Kirpal Singh Chugh (12 December 1932 – 17 September 2017) was an Indian nephrologist from Patti, a neighbouring town to Amritsar in the Indian state of Punjab. He was reportedly the first qualified Indian nephrologist and is considered by many to have been the father of Nephrology in India for his pioneering efforts in starting the first medical department in the discipline in 1956 and establishing the first medical course in nephrology (DM) at the Post Graduate Institute of Medical Education and Research, Chandigarh .

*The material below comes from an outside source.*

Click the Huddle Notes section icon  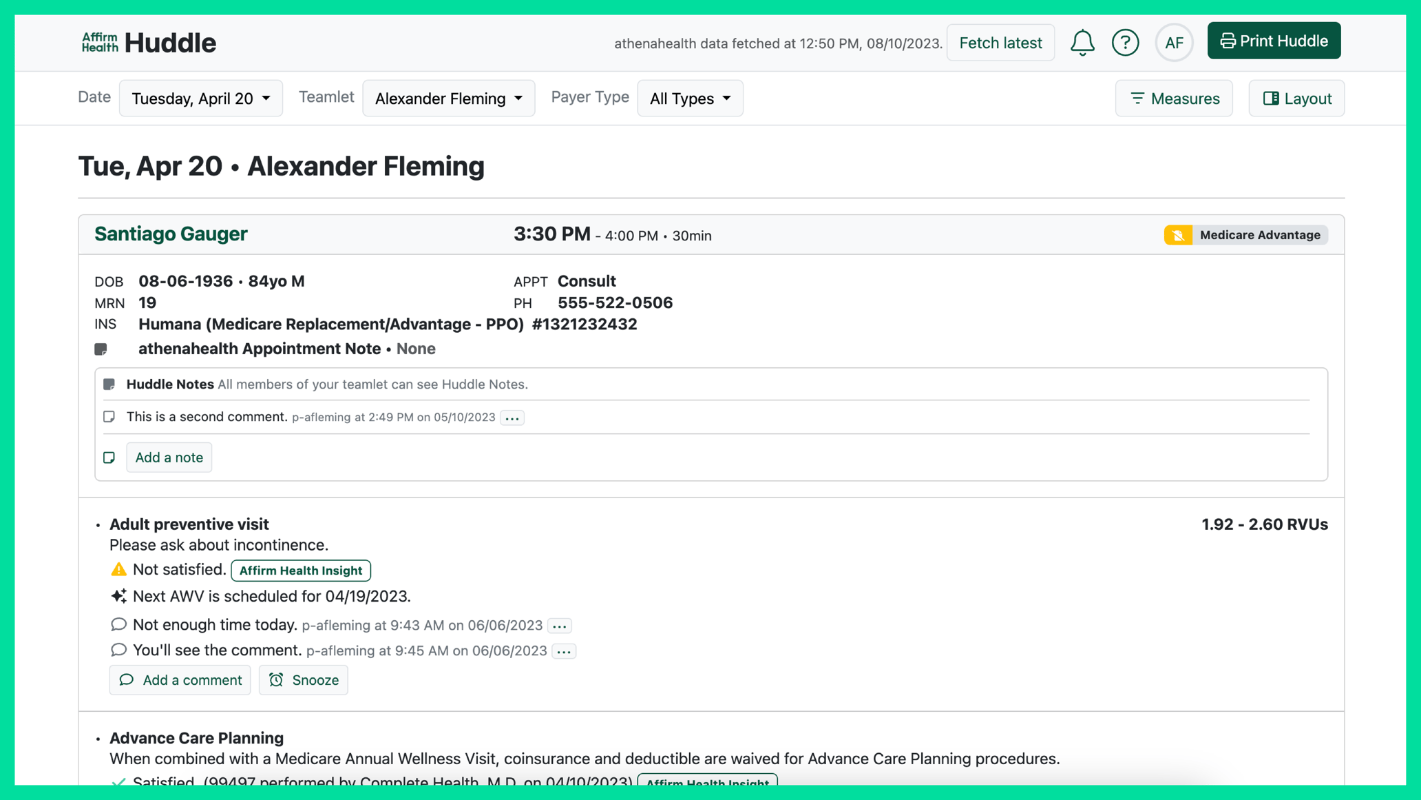click(x=109, y=384)
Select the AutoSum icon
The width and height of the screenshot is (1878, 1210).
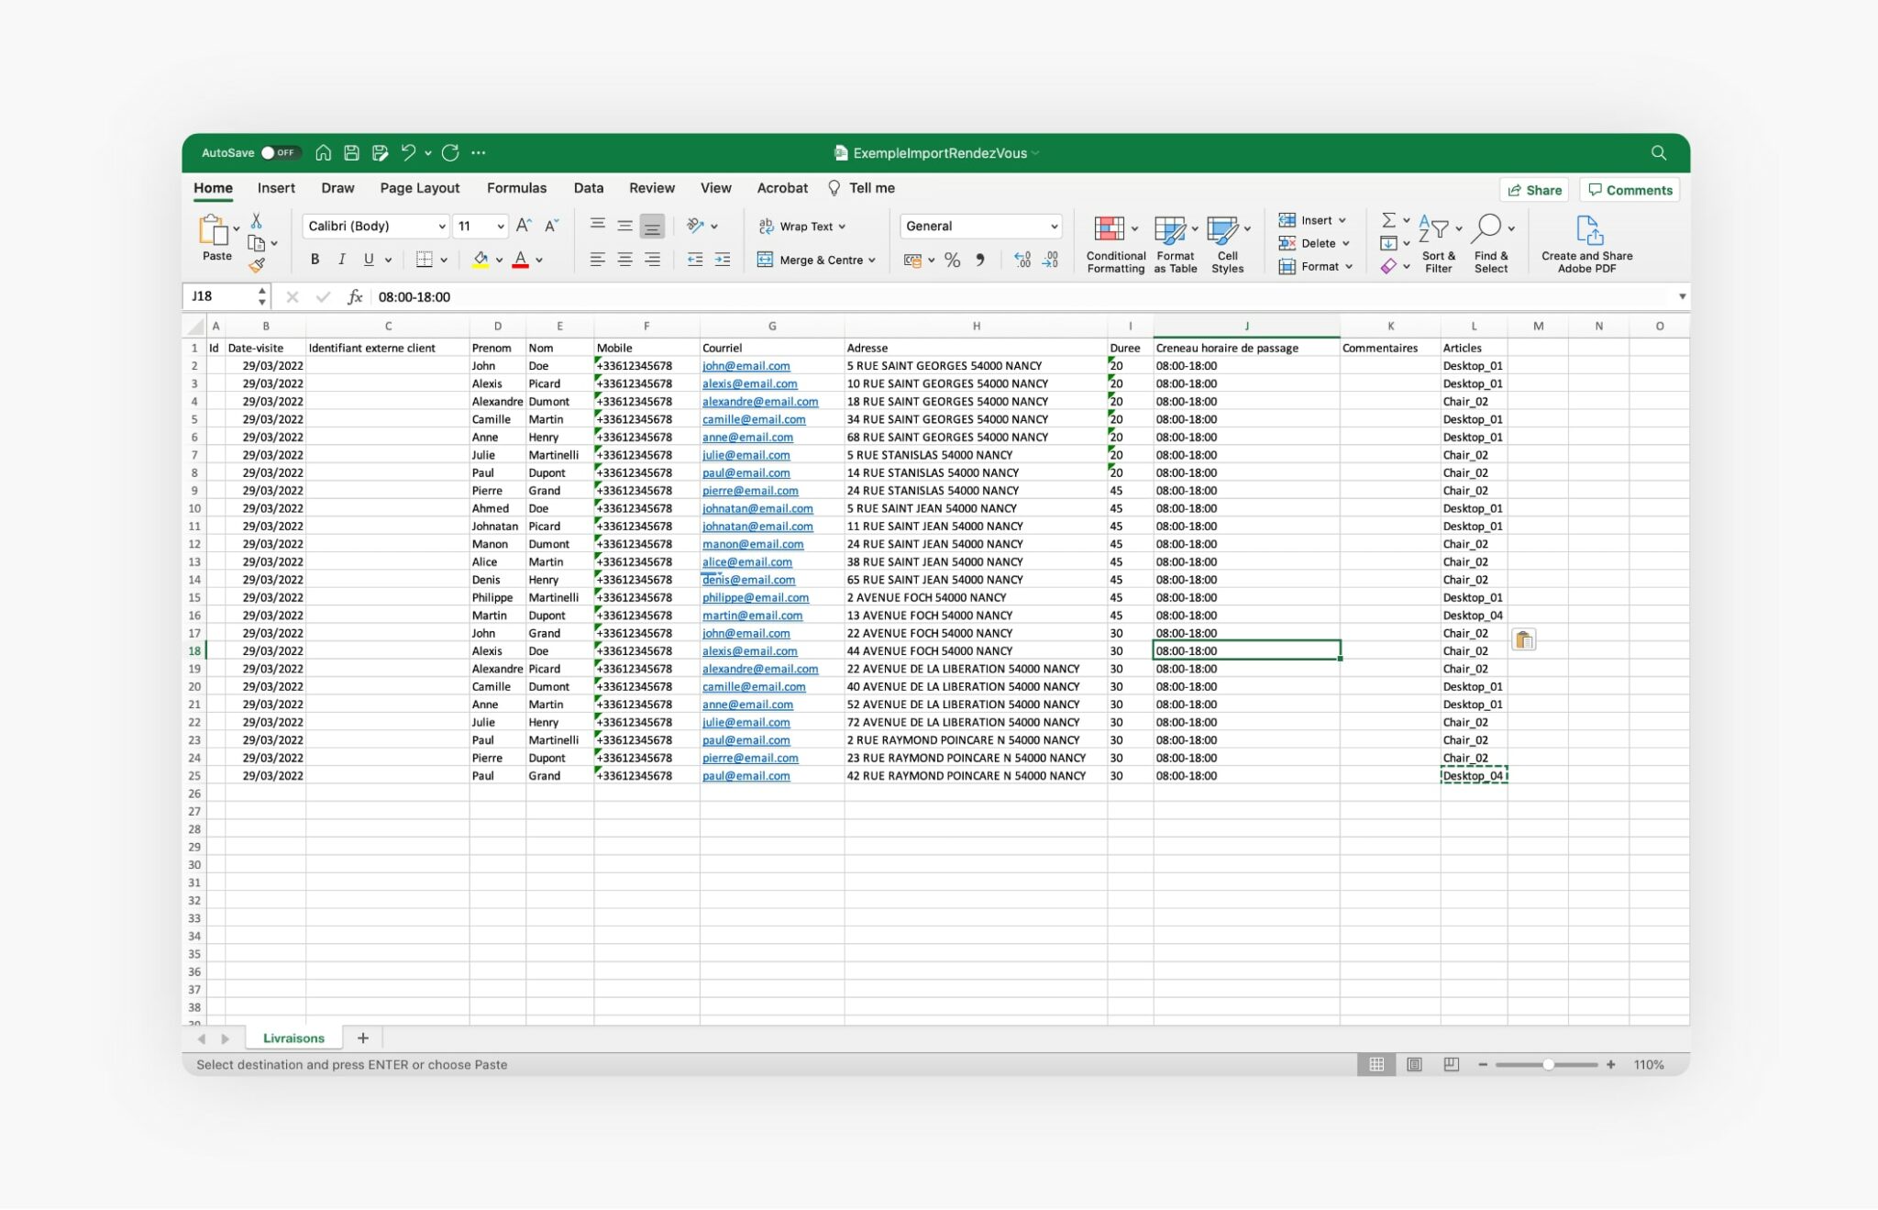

Born on 12 December 1932, Chugh won many awards and honours such as B. C. Roy Award (1993), National Kidney Foundation Award, Nihon University Medical School Gold Medal (1979), ICMR Outstanding Research Award (1978), Motashaw Memorial Award (1975), M. D. Adatia Award (1976), Indian Society of Nephrologists Award (1976), Association of Physicians of India Award (1978), K. B. Kanwar Memorial Award (1979), Dhanwantari National Award and Nephrology Forum Award.

A member of the Advisory Board of World Kidney Forum and an elected Fellow of the National Academy of Medical Sciences, he was honored by the Government of India, in 2000, with the fourth highest Indian civilian award of Padma Shri. ResearchGate, an online repository of scientific data has listed 262 publications of K. S. Chugh.